(Lines of data)
============================================================

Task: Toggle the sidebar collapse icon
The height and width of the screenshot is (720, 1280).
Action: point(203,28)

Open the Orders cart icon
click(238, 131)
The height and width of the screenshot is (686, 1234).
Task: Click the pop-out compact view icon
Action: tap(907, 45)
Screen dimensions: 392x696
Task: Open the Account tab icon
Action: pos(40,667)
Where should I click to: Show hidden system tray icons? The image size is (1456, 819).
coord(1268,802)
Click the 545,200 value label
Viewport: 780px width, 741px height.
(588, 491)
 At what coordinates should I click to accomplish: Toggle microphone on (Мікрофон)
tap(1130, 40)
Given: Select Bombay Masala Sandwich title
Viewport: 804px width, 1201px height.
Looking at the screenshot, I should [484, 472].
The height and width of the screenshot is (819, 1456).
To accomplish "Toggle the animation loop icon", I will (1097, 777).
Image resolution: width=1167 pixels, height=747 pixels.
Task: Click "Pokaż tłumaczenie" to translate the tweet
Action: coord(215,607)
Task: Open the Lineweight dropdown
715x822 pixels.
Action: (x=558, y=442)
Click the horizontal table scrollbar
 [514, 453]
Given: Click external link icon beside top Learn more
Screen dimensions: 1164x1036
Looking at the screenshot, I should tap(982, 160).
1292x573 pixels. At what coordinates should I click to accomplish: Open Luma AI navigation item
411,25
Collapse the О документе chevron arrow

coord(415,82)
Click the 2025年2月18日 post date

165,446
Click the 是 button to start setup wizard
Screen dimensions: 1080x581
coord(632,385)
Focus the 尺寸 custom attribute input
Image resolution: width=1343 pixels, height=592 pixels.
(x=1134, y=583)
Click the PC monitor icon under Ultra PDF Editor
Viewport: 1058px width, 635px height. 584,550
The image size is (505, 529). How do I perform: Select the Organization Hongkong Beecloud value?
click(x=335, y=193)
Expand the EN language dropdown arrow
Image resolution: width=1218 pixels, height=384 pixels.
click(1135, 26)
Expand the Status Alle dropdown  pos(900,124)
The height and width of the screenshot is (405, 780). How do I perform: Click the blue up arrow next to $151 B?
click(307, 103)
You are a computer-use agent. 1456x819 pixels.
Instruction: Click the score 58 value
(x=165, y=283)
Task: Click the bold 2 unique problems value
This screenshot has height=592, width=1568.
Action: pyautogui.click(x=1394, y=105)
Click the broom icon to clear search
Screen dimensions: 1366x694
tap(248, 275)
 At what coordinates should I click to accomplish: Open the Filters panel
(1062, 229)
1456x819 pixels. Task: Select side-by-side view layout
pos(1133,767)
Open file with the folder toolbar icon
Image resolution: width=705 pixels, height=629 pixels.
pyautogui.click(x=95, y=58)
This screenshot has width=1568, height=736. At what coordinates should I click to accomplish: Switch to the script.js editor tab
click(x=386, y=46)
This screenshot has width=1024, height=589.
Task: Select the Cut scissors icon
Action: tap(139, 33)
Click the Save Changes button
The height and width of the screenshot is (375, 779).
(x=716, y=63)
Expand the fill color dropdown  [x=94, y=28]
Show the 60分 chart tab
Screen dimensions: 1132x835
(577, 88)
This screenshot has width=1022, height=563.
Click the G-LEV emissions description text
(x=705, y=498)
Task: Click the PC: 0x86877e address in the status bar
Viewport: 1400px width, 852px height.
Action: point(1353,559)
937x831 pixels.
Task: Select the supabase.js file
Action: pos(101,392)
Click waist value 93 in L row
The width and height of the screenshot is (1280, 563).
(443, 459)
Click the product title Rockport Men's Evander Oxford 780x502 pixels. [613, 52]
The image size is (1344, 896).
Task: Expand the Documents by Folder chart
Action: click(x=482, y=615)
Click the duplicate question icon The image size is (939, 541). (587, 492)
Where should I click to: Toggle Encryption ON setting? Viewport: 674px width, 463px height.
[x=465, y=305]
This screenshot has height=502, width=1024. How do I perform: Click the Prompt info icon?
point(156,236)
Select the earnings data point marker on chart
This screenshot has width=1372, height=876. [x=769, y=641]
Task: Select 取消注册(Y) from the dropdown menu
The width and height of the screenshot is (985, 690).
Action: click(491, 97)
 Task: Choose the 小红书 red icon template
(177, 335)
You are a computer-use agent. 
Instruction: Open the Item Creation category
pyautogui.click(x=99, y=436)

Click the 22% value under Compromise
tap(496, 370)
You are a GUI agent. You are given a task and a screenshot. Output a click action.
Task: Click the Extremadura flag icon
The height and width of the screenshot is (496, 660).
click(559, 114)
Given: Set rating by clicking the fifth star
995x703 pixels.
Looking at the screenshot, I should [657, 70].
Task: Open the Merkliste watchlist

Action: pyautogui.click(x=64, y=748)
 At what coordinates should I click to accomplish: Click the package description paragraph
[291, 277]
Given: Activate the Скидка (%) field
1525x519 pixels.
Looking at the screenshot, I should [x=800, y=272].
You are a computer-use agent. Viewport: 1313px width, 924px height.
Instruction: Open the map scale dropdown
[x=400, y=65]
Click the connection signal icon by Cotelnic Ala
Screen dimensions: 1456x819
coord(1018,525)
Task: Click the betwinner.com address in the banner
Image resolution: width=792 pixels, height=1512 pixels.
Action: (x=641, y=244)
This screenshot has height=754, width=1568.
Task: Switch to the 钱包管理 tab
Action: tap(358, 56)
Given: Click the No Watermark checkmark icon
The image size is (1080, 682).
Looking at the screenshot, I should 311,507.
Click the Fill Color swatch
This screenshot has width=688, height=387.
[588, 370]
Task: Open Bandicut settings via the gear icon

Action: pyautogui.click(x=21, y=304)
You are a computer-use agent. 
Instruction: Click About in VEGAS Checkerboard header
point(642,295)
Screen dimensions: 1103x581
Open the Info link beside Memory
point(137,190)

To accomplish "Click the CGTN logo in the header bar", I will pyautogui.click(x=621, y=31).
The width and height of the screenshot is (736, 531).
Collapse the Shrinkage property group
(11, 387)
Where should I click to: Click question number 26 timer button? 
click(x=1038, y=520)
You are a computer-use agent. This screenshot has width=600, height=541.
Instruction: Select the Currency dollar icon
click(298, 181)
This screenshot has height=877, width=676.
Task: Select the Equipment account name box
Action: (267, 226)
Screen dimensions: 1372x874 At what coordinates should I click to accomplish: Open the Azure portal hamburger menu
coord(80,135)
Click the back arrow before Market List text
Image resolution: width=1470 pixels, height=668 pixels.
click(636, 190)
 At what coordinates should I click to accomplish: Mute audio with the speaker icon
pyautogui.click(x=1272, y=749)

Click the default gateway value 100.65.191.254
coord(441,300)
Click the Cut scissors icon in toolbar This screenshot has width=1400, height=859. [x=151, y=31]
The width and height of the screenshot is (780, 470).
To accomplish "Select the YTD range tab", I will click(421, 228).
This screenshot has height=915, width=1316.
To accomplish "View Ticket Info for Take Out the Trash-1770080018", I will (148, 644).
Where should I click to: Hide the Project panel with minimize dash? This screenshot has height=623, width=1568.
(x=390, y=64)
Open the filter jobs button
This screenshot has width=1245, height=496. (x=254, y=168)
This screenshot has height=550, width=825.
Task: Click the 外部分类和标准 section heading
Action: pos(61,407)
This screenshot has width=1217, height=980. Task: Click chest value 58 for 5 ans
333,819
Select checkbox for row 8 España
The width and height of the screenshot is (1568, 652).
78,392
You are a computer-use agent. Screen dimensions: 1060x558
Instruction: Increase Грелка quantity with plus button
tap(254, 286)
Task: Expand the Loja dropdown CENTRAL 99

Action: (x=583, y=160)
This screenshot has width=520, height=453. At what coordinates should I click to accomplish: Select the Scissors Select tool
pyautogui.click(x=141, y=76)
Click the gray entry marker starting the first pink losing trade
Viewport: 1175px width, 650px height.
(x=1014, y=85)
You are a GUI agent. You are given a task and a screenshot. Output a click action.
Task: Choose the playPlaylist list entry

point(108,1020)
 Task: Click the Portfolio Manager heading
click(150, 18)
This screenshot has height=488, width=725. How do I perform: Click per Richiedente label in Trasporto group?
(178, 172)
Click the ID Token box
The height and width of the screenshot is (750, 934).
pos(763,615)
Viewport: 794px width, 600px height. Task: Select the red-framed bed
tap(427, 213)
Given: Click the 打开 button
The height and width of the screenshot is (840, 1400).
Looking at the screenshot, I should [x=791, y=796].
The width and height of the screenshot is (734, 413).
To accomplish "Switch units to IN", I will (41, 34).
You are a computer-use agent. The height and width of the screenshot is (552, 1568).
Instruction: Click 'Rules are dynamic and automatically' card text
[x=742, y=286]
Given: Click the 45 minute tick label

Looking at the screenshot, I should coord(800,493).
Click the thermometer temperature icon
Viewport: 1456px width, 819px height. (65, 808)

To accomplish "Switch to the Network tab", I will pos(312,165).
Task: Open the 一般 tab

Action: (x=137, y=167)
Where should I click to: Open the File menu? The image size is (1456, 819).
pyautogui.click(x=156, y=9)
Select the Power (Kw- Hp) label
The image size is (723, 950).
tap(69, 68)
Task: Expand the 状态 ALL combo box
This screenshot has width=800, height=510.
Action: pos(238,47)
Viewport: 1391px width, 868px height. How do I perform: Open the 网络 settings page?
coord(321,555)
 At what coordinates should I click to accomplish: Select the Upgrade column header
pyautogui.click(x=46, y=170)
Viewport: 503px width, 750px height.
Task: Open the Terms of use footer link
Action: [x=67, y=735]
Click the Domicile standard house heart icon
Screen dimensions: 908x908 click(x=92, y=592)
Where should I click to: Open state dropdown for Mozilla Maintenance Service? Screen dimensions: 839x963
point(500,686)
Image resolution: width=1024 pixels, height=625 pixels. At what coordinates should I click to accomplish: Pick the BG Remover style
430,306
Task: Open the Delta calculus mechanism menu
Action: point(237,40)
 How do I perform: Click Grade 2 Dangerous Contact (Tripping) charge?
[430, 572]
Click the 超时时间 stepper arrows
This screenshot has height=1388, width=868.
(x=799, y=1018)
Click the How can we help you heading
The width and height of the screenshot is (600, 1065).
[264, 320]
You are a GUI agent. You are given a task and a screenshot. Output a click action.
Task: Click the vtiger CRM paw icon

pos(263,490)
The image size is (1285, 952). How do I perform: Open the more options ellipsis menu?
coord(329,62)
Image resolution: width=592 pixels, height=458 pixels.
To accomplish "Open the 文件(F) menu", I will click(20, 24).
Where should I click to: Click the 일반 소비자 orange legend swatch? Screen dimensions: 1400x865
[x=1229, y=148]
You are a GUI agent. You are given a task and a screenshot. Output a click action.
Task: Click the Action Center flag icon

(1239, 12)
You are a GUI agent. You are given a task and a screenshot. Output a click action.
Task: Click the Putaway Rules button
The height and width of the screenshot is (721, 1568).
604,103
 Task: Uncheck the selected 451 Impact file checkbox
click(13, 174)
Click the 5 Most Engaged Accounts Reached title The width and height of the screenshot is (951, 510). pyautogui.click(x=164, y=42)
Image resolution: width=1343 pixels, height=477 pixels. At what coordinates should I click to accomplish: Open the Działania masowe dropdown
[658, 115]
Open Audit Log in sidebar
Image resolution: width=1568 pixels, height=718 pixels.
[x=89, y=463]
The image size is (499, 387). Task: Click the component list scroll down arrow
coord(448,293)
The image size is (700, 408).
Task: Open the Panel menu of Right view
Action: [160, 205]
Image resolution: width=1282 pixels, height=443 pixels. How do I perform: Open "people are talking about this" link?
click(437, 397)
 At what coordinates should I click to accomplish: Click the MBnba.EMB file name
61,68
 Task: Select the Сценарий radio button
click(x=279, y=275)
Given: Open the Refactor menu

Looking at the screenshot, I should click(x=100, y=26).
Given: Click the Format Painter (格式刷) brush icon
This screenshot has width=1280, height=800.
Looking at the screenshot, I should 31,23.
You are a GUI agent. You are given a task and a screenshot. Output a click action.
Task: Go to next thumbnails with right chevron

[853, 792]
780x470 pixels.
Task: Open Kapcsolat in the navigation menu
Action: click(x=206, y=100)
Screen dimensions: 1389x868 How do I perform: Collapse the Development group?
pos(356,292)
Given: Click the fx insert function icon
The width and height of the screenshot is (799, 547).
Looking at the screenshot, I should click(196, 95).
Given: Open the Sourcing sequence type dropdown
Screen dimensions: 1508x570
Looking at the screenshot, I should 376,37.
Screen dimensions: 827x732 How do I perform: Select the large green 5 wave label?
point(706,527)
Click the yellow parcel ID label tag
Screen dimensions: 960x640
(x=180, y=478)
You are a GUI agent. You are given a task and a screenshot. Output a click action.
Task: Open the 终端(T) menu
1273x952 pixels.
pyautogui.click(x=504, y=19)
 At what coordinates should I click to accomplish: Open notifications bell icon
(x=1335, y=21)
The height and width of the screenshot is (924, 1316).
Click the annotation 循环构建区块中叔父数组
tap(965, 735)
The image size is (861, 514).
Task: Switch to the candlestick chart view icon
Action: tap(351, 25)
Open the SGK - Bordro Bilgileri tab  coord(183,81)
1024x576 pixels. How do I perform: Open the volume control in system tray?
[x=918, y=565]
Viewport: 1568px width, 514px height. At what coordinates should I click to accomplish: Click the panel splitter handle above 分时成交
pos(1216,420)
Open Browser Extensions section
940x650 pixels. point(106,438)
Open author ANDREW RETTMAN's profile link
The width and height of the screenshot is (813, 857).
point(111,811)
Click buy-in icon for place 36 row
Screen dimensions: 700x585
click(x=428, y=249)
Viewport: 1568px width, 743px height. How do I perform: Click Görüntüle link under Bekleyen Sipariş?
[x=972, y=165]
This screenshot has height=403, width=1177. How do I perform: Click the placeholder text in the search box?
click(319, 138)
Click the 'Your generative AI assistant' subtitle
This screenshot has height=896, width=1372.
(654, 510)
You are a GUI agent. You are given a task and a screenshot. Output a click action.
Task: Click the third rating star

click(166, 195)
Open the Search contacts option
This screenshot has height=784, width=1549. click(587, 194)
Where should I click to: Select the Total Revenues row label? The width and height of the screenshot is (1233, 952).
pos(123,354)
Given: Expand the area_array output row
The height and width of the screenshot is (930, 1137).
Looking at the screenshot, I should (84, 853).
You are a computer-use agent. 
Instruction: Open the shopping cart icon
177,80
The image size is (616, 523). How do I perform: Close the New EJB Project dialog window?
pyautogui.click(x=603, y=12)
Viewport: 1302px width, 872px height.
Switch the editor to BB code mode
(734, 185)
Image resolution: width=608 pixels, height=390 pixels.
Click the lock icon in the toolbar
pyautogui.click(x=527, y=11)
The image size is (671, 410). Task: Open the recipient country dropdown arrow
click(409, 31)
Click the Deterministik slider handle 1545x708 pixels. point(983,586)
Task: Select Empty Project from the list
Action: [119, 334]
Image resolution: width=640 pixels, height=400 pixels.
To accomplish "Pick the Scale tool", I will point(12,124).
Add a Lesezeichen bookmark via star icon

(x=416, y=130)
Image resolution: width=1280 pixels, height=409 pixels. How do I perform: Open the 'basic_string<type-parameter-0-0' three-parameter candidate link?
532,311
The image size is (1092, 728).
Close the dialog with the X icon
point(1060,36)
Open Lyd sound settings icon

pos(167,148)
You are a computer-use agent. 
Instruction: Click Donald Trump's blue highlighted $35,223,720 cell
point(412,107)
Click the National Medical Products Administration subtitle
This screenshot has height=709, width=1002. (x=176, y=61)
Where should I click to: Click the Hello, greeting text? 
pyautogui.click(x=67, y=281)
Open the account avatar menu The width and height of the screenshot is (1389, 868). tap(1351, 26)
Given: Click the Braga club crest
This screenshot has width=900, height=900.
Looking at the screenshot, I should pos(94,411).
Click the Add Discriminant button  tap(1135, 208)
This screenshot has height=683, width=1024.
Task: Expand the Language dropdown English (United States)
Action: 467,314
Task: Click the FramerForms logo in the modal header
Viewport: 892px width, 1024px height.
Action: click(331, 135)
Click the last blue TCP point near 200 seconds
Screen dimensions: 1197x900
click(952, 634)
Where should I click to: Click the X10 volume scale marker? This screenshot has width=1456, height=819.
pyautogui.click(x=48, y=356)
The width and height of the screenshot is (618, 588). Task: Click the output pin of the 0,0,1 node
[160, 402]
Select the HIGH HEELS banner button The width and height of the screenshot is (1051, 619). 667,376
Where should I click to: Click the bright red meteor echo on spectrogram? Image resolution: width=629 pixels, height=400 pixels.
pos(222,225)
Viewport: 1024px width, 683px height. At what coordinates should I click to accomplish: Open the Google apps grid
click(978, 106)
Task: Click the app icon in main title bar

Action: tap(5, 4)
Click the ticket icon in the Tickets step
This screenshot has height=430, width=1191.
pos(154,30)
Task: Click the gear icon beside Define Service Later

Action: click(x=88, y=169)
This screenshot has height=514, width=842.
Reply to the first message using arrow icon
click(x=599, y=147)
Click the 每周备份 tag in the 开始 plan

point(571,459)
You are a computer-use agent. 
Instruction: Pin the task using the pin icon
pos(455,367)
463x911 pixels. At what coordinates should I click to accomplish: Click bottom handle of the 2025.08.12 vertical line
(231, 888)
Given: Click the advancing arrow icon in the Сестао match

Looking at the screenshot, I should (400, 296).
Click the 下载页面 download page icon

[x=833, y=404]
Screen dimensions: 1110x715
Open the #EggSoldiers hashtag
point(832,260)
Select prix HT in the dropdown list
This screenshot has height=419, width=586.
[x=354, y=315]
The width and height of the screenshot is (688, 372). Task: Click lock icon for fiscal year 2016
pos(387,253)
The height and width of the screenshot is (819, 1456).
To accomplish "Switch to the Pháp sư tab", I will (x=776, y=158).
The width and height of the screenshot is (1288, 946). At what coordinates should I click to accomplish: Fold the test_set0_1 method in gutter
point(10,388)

============================================================

Work to be completed:
Convert the data from the line containing "Viewport: 794px width, 600px" through the line containing "Action: (x=137, y=167)" into a two-column CSV with the headers input and output. Each row places a text in input and its answer in output, both as quoted fields with line breaks replaced by spaces.

Solution to this exercise:
input,output
"Viewport: 794px width, 600px height. Task: Select the red-framed bed","tap(427, 213)"
"Given: Click the 打开 button The height and width of the screenshot is (840, 1400).","Looking at the screenshot, I should [x=791, y=796]."
"The width and height of the screenshot is (734, 413). To accomplish ""Switch units to IN"",","I will (41, 34)."
"You are a computer-use agent. The height and width of the screenshot is (552, 1568). Instruction: Click 'Rules are dynamic and automatically' card text","[x=742, y=286]"
"Given: Click the 45 minute tick label","Looking at the screenshot, I should coord(800,493)."
"Click the thermometer temperature icon","Viewport: 1456px width, 819px height. (65, 808)"
"To accomplish ""Switch to the Network tab"",","I will pos(312,165)."
"Task: Open the 一般 tab","Action: (x=137, y=167)"